The meaning of the "d"s is that the are comparing two states with infintesimally different state variables. The change in the quantity PV is PdV + V dP, meaning P times the infinitesimal change in V plus V times the infinitesimal change in P. This is for the same reason that 2.001*3.001 = 6.005 up to an error which is of a much smaller order of magnitude.

Calculus is a method of classifying infinitesimal quantities into orders corresponding to their power, and knowing which ones are negligible compared to which other ones. It is pointless to hide this interpretation, it is the working idea that people have when writing down these formulas, and it is the original interpretation.

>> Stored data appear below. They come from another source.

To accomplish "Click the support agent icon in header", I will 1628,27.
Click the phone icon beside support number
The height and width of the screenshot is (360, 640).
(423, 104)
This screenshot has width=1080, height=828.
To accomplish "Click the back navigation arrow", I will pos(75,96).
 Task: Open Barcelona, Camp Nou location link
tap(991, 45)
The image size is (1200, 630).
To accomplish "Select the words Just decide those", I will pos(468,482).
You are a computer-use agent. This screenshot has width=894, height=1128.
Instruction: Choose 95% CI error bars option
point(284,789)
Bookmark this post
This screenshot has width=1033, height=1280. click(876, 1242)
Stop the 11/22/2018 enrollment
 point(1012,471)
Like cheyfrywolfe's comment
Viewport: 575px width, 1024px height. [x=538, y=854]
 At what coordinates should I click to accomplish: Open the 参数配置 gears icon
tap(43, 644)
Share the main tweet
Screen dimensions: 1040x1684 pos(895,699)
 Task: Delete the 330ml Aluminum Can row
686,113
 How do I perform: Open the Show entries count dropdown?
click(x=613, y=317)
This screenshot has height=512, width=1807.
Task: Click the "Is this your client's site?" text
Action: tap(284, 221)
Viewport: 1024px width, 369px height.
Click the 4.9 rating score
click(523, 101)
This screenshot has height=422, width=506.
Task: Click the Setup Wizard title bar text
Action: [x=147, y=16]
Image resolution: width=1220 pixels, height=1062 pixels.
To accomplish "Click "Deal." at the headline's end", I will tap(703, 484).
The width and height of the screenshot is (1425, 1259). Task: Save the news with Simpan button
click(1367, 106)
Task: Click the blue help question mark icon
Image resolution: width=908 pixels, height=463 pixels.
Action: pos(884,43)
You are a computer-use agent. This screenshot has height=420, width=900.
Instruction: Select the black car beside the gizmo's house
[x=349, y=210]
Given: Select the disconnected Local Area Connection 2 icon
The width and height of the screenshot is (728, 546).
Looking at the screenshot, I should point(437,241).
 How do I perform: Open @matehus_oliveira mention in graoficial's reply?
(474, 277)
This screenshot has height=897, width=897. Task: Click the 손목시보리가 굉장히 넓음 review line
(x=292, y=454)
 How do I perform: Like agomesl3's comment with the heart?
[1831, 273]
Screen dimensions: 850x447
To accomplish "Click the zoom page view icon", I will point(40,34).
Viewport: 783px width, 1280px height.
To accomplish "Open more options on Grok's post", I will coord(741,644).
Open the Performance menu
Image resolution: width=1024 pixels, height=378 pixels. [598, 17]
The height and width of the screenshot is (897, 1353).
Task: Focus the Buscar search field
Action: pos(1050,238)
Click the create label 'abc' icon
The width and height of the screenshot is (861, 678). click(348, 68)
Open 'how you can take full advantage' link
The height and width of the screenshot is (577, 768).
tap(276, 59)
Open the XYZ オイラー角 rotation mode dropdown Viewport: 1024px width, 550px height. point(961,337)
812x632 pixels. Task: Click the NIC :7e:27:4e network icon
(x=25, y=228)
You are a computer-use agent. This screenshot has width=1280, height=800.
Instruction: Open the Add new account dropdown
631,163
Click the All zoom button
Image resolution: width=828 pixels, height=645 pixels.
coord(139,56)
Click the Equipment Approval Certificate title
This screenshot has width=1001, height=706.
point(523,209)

Any other interpretation is a later attempt to remove the notion of infinitesimal, because it is logically suspect, because a true infinitesimal number, a number which is smaller than $1\over N$ for all integers $N$, does not exist in certain interpretations.

Differential operators are a crude approximation

The metamorphosis from infinitesimals to differential operators appears through the following pointless chain of ideas. In the rest, I will switch notations, so that "$\delta V$" means an actual infinitesimal change in V, while "$dV$ is now a linear operator which takes a vector whose V,P components are (a,b) and returns the component a. The two are algebraically equivalent for linear operations, as I will explain below.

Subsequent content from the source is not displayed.